The Perils of MTurk, Part 1: Fuel to the Publication Bias Fire?

It’s not going to be a popular opinion, but I think MTurk has become a danger to sound psychological science.  This breaks my heart.  MTurk has helped transform my career for the better.  Moreover, MTurk participants are amazing: they are primarily diligent and honest folks with a genuine interest in the science they are participating in.  Still, I’ve come around to the conclusion that MTurk + current publication practices = very bad science (in many cases).  That’s a worrisome conclusion, given that reliance on MTurk is already fairly overwhelming in some subfields of psychology; 40-50% of all manuscripts in top social psych journals include an MTurk sample (Zhou & Fishbach, 2016).

The Theory: MTurk as an accelerant to noise mining

Here’s the problem: MTurk makes running studies so easy that it exacerbates the publication bias problem.  There are *so* many researchers running *so many* studies.  Yes, you know that–problems with non-naivete are already well-documented with MTurk (Chandler, Mueller, & Paolacci, 2013).  But think about this: it is the nature of science that within a particular field its diverse workforce often works on a relatively small set of problems.  It is this relatively narrow focus within each field that explains why the history of science is so full of instances of parallel/multiple discovery: https://en.wikipedia.org/wiki/Multiple_discovery.

So it’s not just that lots of people are running lots of studies–it’s that often there are large cohorts of researchers who are unwittingly running essentially the same studies.   Then, given our current publication practices, the studies reaching ‘statistical significance’ are published while those that are ‘not significant’ are shelved.   That’s a recipe for disaster.  And, as Leif Nelson recently pointed out, mining noise in this way is not nearly as inefficient as one might expect (http://datacolada.org/71).

So… my theory is basically just a re-telling of the publication bias story, an old saw (Sterling, 1959), though still an incredibly pernicious one.   What is new, I think, is the way MTurk has made the opportunity costs for conducting a study so negligible: it’s like fuel being poured on the publication dumpster fire.  MTurk dramatically increases the number of people running studies and the number of studies run by each researcher.  Moreover, the low opportunity costs means it is less painful for researchers to simply move on if results didn’t pan out.  With MTurk it costs very little to fill your file drawer while mining noise for publication gold.

The Semi-Anecdotal Data

I’ve developed these concerns based on my own experiences with MTurk.  This is semi-anecdotal.  I mean, the data are real, but none of it was collected specifically to probe publication bias with MTurk… so it may not be representative of psychology, or of any particular subfield.  That’s part of why I wrote this blog post–to see if others have had experiences like mine and to try to think about how the size/scope of the problem might be estimated in an unbiased way.  Anyway, here are the experiences I’ve had which suggest MTurk accentuates publication bias:

Online studies might have a higher file drawer rate

I recently collaborated on a meta-analysis on the effect of red on romantic attraction (paper is under review, OSF page with all data and code are here: https://osf.io/xy47p/ ).   For experiments in which incidental red (in the border, clothing, etc.) was contrasted with another color we ended up with data summarizing 8,007 participants.  Incredibly, only 45% of this was published.  The other 55% (4,436 participants) was data shared with us from the file drawer.  That, on it’s own, is crazy!  And yes, the published literature is distorted: the unpublished data yield much weaker effect sizes than the published data.

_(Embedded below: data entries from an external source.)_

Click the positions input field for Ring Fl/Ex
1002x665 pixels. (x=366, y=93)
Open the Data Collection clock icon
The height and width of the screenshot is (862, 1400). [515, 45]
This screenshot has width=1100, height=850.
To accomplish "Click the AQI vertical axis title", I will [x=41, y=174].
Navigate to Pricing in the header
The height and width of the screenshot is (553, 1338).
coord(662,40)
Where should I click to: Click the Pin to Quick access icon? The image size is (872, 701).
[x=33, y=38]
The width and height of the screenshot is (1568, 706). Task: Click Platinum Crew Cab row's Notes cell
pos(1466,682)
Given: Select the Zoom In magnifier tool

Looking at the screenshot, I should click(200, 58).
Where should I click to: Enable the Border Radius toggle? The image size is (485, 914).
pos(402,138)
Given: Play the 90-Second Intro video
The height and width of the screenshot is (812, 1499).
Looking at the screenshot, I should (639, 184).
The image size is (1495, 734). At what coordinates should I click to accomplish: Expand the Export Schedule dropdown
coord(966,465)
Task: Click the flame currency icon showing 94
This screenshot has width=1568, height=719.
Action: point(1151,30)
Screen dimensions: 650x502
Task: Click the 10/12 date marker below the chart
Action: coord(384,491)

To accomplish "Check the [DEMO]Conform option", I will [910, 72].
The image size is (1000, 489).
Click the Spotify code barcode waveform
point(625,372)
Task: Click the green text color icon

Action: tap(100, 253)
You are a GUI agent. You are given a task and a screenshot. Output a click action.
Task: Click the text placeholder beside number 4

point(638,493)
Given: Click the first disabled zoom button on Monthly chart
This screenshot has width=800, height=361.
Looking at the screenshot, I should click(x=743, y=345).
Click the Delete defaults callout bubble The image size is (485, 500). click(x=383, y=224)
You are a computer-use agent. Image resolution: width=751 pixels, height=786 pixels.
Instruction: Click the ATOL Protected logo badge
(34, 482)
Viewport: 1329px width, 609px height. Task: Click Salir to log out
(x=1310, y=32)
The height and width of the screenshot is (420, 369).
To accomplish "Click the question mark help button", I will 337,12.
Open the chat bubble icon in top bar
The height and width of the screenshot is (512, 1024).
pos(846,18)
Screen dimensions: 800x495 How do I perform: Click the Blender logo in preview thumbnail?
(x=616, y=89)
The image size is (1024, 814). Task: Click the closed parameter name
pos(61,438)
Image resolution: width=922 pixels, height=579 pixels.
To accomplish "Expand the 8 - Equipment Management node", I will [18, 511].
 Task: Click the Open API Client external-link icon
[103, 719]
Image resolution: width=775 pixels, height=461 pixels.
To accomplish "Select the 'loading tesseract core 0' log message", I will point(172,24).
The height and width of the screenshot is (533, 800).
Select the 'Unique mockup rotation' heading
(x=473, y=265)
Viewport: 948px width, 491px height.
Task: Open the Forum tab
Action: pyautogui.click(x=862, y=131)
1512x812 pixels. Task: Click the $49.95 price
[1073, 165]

Beyond the troubling scope of the file drawer problem in the red/romance literature, we found that data source is related to publication status.  For in-person studies, 52% was in the file drawer (2,484 of 4,763 participants); for studies conducted online, 60% was in the file drawer (1,952 of 3,244 participants).  This comparison is partly confounded by time: in-person studies have been conducted from 2008 to present whereas online studies only since 2013.  Also, online studies are typically much larger, so even if there is the same experimental rate of drifting into the file drawer, the overall participant rate will be higher for online studies.  Still, this data seems worrisome to me and potentially indicative that MTurk/Online studies fill the file drawer at a faster rate than in-person studies.

Those who do online studies sometimes seem to have little invested in them

For the red-romance meta-analysis, one lab sent us 6 unpublished online studies representing 956 participants (all conducted in 2013).  The lab actually sent us the data in a chain of emails because digging up data from one study reminded of the next and so on.  It had been 5 years, but the lab leader reported having completely forgotten about the experiments.  That, to me, indicates the incredibly low opportunity cost of MTurk.  If I had churned through 956 in-person participants I would remember it, and I would have had so much sunk costs I’m sure I would have wanted to try to find some outlet for publishing the result.  I guess that’s its own problem, because the enormous costs of in-person studies provide incentives to try to p-hack them into a ‘publishable’ state.  But still, when you can launch a study and see 300 responses roll in within an hour or so, your investment in eventually writing it all up seems fairly weak.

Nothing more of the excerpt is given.